Camera follow (scene offset)
This example shows a simple “camera follow” by updating the scene’s offset every tick.
Key idea: Scene.setOffset(...) shifts how objects render and how some input helpers map mouse coordinates (see the Scenes/Physics docs).
Follow the player (centered)
import { GameObject, Vector } from "sliver-engine";
class CameraFollower extends GameObject {
constructor(private target: GameObject) {
super("camera:follower", Vector.zero(), false, true);
}
override tick(): void {
const scene = this.scene;
const ctx = this.getContext();
if (!scene || !ctx) return;
const canvasEl = ctx.getCanvas().getCanvas();
const center = new Vector(canvasEl.width / 2, canvasEl.height / 2);
// Target position in world/scene space (does not include current offset).

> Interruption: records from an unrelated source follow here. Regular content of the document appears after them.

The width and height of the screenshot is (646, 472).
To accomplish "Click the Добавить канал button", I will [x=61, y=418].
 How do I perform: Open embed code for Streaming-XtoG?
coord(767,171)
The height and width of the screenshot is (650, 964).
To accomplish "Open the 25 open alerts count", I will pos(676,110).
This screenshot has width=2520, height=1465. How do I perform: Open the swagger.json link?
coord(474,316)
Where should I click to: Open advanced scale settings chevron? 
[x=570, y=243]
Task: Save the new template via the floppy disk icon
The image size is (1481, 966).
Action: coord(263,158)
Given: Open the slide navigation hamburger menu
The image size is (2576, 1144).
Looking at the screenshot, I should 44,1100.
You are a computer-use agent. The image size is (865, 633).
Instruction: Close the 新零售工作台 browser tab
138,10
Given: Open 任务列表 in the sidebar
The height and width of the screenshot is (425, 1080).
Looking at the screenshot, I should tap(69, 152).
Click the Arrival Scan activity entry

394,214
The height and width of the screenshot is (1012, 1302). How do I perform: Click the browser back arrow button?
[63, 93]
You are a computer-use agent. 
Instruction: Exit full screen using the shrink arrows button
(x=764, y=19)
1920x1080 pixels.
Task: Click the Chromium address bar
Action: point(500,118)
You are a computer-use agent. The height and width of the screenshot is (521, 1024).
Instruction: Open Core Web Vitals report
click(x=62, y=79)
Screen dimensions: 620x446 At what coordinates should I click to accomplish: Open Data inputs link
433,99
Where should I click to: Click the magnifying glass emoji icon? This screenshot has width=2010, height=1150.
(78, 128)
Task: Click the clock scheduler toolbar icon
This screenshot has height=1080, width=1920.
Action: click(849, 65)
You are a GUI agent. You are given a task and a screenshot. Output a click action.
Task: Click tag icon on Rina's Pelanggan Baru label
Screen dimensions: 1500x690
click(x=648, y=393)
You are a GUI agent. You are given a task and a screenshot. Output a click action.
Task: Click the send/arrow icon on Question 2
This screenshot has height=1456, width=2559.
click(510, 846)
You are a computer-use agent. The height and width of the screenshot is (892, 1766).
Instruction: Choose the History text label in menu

const targetPos = this.target.getScenePosition();
// Offset is added to object positions at render time, so we set it so that
// targetPos ends up at the canvas center.
scene.setOffset(center.toSubtracted(targetPos));
}
}
Add it to the scene once:
mainScene.addGameObject(new CameraFollower(player));
Tips
- Clamp the offset if you want camera bounds (so it won’t show outside the level).
- If you want “smooth” camera, interpolate towards the desired offset instead of snapping.